▶ [What to do] From the listing below, work out how many lines contain "selector"; the answer is that number and nothing more.

╔══

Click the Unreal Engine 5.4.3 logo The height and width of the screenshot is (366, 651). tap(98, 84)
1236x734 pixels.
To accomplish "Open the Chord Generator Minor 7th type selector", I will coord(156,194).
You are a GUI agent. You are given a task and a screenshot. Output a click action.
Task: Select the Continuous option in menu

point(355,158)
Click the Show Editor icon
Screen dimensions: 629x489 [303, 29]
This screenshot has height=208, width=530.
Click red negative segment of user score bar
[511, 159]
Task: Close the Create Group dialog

╚══
╔══

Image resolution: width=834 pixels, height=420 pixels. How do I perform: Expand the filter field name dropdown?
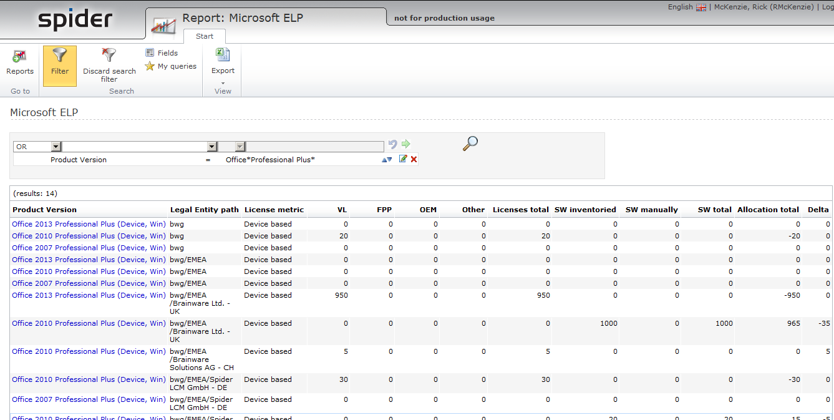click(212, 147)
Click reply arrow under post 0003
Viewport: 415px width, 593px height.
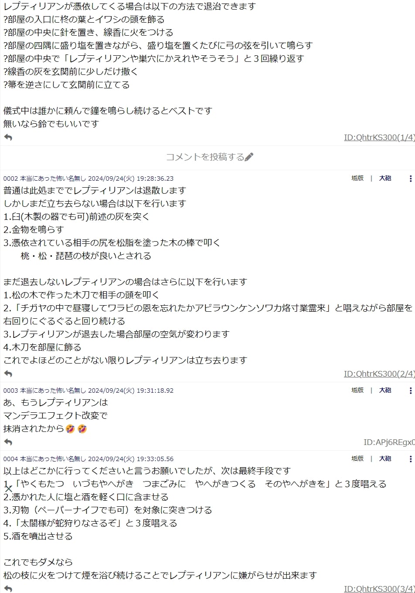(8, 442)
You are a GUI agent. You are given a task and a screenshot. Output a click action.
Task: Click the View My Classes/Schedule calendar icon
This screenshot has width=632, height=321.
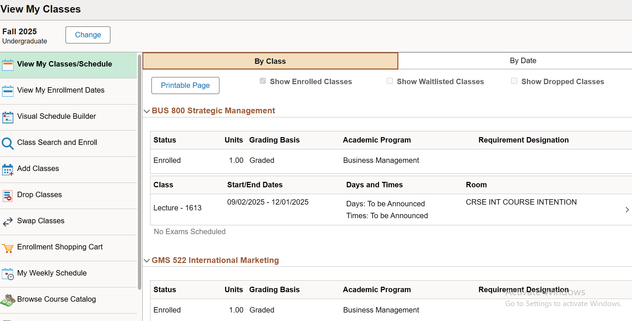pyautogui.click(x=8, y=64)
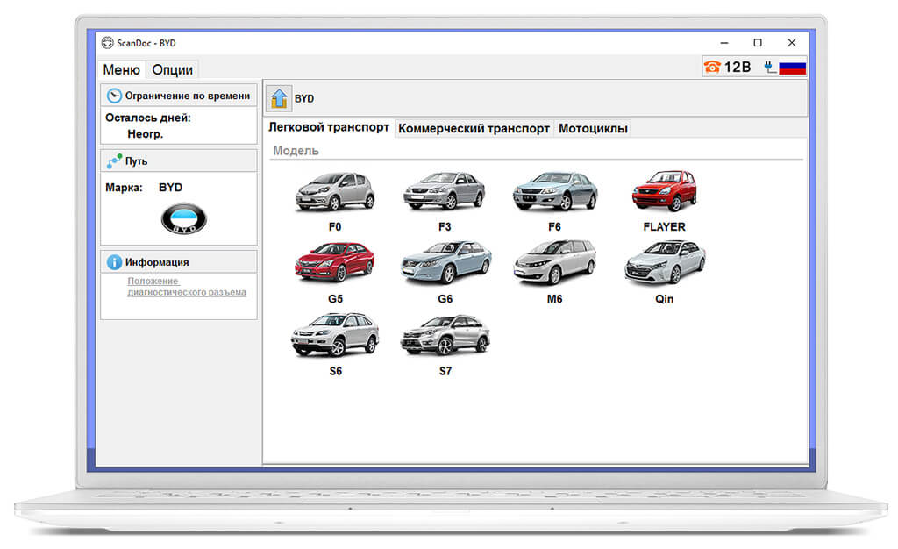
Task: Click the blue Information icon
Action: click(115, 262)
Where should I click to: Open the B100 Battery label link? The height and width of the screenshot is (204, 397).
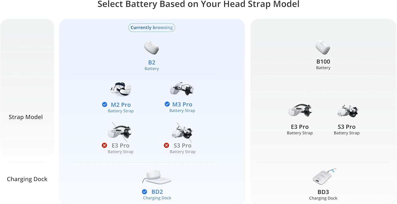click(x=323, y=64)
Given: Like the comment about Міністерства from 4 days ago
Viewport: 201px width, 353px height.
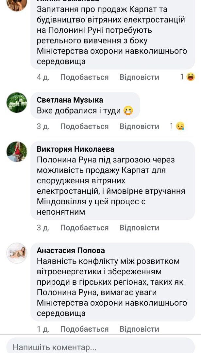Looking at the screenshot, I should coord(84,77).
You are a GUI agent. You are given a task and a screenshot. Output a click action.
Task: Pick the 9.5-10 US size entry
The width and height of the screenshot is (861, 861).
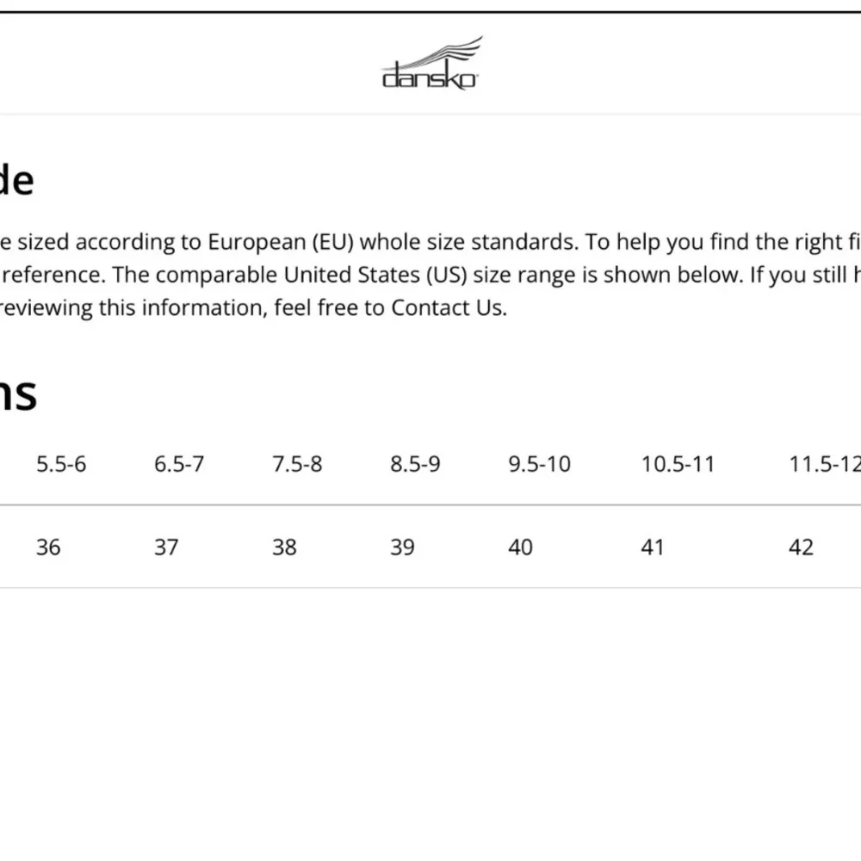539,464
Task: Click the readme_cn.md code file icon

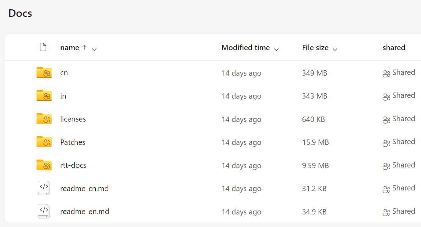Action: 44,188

╚══
╔══

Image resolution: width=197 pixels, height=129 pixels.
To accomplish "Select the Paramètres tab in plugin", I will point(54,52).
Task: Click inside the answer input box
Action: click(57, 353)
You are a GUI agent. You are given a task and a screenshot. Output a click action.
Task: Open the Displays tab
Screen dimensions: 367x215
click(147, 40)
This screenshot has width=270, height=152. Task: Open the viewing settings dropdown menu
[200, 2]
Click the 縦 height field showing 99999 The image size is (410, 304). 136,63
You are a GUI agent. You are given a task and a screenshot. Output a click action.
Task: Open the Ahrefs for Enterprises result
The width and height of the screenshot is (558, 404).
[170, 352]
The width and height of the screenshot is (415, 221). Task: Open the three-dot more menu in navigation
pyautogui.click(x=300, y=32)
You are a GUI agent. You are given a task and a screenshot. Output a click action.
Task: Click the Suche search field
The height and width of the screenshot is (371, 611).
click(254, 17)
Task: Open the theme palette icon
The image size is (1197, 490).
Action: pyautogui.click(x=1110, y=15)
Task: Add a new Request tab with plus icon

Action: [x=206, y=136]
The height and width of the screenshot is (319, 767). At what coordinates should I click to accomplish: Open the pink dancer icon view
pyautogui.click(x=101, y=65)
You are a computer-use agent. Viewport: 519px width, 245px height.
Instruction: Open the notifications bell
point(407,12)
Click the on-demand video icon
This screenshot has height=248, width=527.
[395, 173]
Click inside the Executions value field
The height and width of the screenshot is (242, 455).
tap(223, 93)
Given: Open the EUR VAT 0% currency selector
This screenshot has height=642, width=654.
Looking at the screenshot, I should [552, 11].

╚══

▶ [Answer for this exercise] 2